Il metodo comprende: il massaggio distensivo del collo, la trazione delle cervicali, il trattamento antistress al viso, i pañcabindu (digitopressione sui punti focali delle aree cerebrali), la stimolazione del cuoio capelluto, la torsione e trazione dei capelli. Normalmente si utilizza l’olio di cocco, di mandorle dolci, oppure l’olio di sesamo.
La prima manovra prevede che vengano visitate minuziosamente le vertebre cervicali, massaggiati i trapezi, al fine di ingenerare la necessaria condizione di rilassamento. Dopo aver verificato che la testa si trovi correttamente posizionata, si tira con entrambe le mani e con determinazione, mantenendo attiva la trazione per 15 anche 20 secondi. Sul finire di tale trazione, mentre con la mano sinistra si mantiene ancora la tensione attiva, con l’indice e il medio della mano destra si preme per 8-10 secondi tra le arcate sopraciliari. Ciò, secondo la tradizione, provoca un riavvicinamento più dolce delle parti stirate. Dopo la trazione alle cervicali viene minuziosamente esaminata la condizione delle ghiandole sotto le mascelle. Durante l’ispezione le dita si muovono lentamente soffermandosi e sviluppando movimenti circolari in coincidenza dei noduli. Questa manovra ed il massaggio ai masseteri sollecitano, tra l’altro, il rilassamento di tutta questa area spesso rigida in molti soggetti che addirittura mantengono le mascelle contratte anche durante il sonno.
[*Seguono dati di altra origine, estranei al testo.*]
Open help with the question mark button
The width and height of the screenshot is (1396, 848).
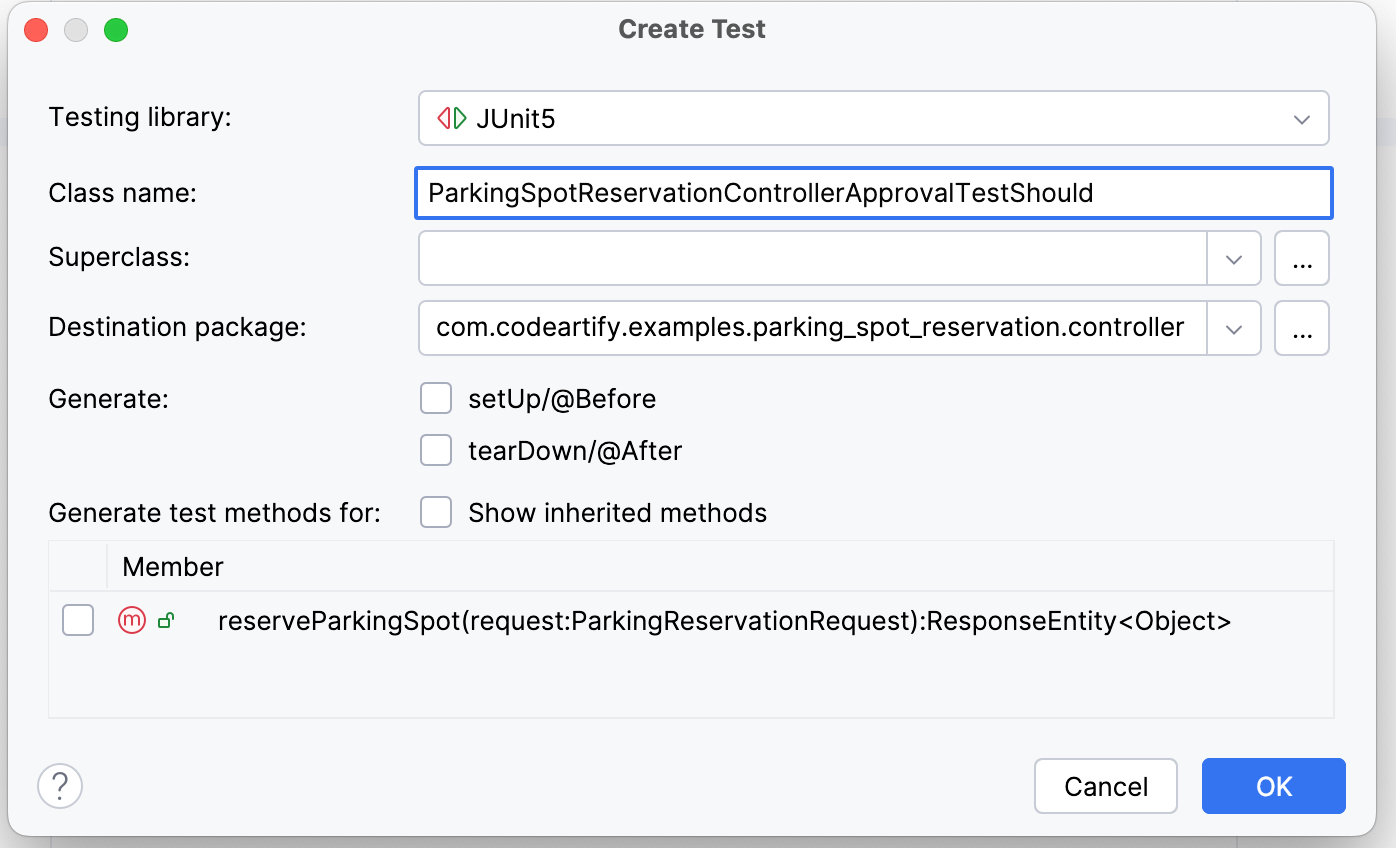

Si indugia, nella manovra seguente, a manipolare sia la zona sotto l’orecchio, sia il padiglione auricolare entrando a stendere l’olio perfino nelle pieghe interne. Una o due gocce di olio vengono lasciate cadere nell’orifizio recando così beneficio ai tessuti interni e facilitando lo scioglimento e il distacco del cerume. D’altro canto anche nelle nostre tradizioni popolari si è sempre curato il mal d’orecchio con l’olio di oliva tiepido.
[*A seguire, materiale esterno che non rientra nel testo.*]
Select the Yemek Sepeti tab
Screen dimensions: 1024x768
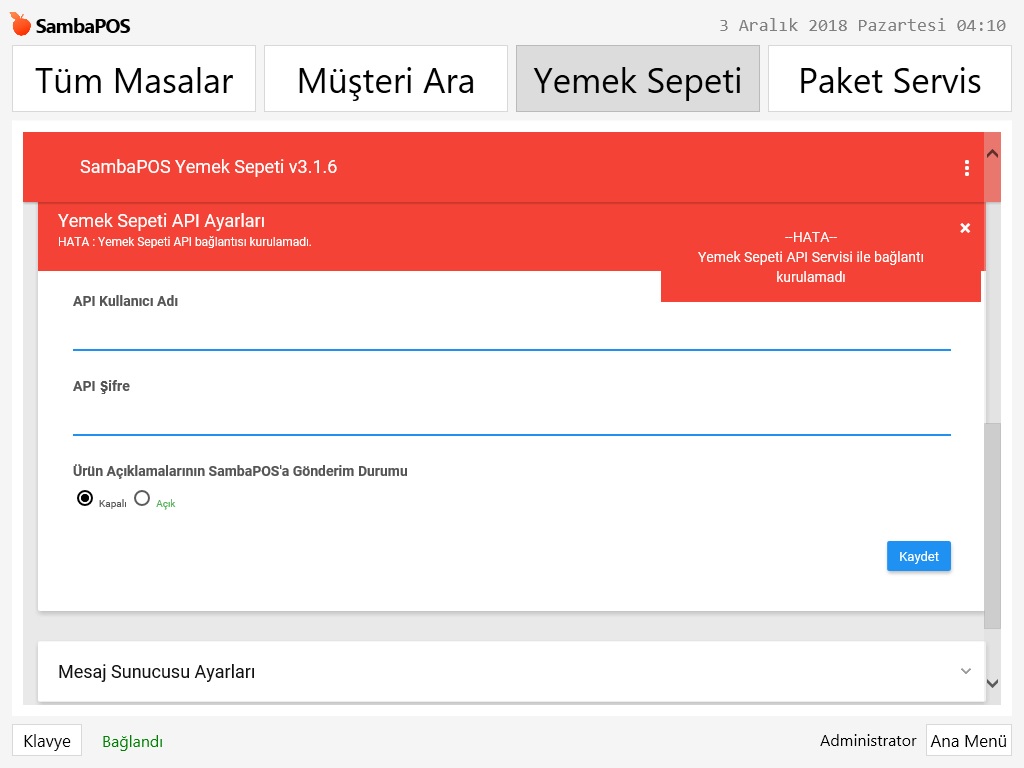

I tre movimenti che seguono consentono di ottenere la distensione dei muscoli facciali: il primo interessa il mento ed il labbro inferiore, il secondo il labbro superiore ed il terzo il naso. Queste manovre, che hanno una valenza anche estetica, sono della stessa natura: i pollici si muovono seguendo la medesima direzione, alternandosi cioè dal centro verso l’esterno.
Poi ci si occupa degli occhi con specifiche manipolazioni: delicatamente vengono inumidite sia le palpebre inferiori sia le superiori muovendo le dita dalla radice del naso verso l’esterno; si stimola l’arcata sopraciliare appoggiando in progressione ad una ad una le dita e lasciandole scivolare intorno al cavo orbitale, infine, mentre si avvolge con il palmo delle mani affettuosamente il viso, si appoggiano delicatamente i pollici sugli occhi per provocarne il rilassamento. Segue una stimolazione del centro delle sopracciglia (il terzo occhio) ottenuto con lo sfregamento dei pollici, dal basso verso l’alto, per risvegliare la consapevolezza e la capacità discriminativa. Si passa alla fronte. La fronte esprime fisicamente, in molti soggetti, le tensioni mentali che si traducono in contrazioni sviluppando, a lungo andare, le rughe. Il movimento più classico per indurre distensione e rilassamento è con le mani che si muovono sempre dal centro verso l’esterno.

Terminato il viso, si esegue una manovra che ha come obiettivo il rilassamento di una parte del cervello: il pollice destro preme al centro delle sopracciglia coadiuvato dal pollice sinistro che gli sta sopra e gli indici procedono a chiudere le temporali per provocare una diminuzione del flusso sanguigno verso l’alto. Questa manovra talvolta riesce ad eliminare i mal di testa conseguenti all’affaticamento. La pressione viene mantenuta con una certa forza per 30 secondi e poi allentata con attenta gradualità.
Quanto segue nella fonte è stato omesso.